EXERCISE GOAL:
Reproduce only the lines that run from the line with "This screenshot has height=584, width=471." to the last line of the material, both ends included, exactly as they appear.

PROVIDED INFORMATION:
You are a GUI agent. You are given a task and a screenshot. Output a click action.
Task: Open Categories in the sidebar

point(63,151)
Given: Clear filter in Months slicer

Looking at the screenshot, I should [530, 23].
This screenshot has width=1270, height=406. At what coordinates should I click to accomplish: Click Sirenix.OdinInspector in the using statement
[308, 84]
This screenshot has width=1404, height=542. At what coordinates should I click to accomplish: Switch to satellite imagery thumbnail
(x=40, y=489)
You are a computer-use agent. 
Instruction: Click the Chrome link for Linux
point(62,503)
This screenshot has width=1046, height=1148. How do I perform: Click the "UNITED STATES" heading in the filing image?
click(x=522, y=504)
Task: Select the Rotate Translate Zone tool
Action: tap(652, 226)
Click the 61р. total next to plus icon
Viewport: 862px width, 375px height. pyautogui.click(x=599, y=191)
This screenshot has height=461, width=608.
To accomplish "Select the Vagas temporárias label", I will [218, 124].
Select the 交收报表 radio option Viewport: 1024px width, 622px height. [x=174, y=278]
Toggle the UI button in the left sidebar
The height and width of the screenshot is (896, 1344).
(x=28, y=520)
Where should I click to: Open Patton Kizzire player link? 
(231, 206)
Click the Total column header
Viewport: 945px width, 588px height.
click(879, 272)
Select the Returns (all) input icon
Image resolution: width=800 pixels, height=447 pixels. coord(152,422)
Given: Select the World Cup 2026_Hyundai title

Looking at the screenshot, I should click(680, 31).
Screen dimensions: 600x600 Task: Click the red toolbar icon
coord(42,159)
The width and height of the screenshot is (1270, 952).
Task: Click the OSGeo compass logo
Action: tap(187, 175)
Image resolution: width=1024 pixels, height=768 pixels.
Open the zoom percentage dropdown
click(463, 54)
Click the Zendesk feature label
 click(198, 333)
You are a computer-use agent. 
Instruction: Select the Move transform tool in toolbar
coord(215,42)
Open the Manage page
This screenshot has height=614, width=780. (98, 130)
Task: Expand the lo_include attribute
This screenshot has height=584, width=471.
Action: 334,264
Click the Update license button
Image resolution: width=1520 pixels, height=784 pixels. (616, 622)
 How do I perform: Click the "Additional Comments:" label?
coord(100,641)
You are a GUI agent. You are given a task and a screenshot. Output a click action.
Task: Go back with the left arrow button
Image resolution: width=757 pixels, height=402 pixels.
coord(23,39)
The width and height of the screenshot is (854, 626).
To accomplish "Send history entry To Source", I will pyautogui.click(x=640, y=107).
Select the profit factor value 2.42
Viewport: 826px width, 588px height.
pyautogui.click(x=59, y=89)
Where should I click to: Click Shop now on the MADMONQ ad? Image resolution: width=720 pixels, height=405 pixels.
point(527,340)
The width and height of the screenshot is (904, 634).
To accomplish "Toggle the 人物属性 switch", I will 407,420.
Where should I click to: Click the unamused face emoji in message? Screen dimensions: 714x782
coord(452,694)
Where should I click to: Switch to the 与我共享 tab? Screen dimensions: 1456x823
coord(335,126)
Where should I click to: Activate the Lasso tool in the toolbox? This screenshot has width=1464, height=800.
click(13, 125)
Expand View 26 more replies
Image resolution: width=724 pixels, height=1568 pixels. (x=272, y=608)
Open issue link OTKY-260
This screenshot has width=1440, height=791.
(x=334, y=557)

EXERCISE RESPONSE:
This screenshot has height=584, width=471.
Action: 334,264
Click the Update license button
Image resolution: width=1520 pixels, height=784 pixels. (616, 622)
 How do I perform: Click the "Additional Comments:" label?
coord(100,641)
You are a GUI agent. You are given a task and a screenshot. Output a click action.
Task: Go back with the left arrow button
Image resolution: width=757 pixels, height=402 pixels.
coord(23,39)
The width and height of the screenshot is (854, 626).
To accomplish "Send history entry To Source", I will pyautogui.click(x=640, y=107).
Select the profit factor value 2.42
Viewport: 826px width, 588px height.
pyautogui.click(x=59, y=89)
Where should I click to: Click Shop now on the MADMONQ ad? Image resolution: width=720 pixels, height=405 pixels.
point(527,340)
The width and height of the screenshot is (904, 634).
To accomplish "Toggle the 人物属性 switch", I will 407,420.
Where should I click to: Click the unamused face emoji in message? Screen dimensions: 714x782
coord(452,694)
Where should I click to: Switch to the 与我共享 tab? Screen dimensions: 1456x823
coord(335,126)
Where should I click to: Activate the Lasso tool in the toolbox? This screenshot has width=1464, height=800.
click(13, 125)
Expand View 26 more replies
Image resolution: width=724 pixels, height=1568 pixels. (x=272, y=608)
Open issue link OTKY-260
This screenshot has width=1440, height=791.
(x=334, y=557)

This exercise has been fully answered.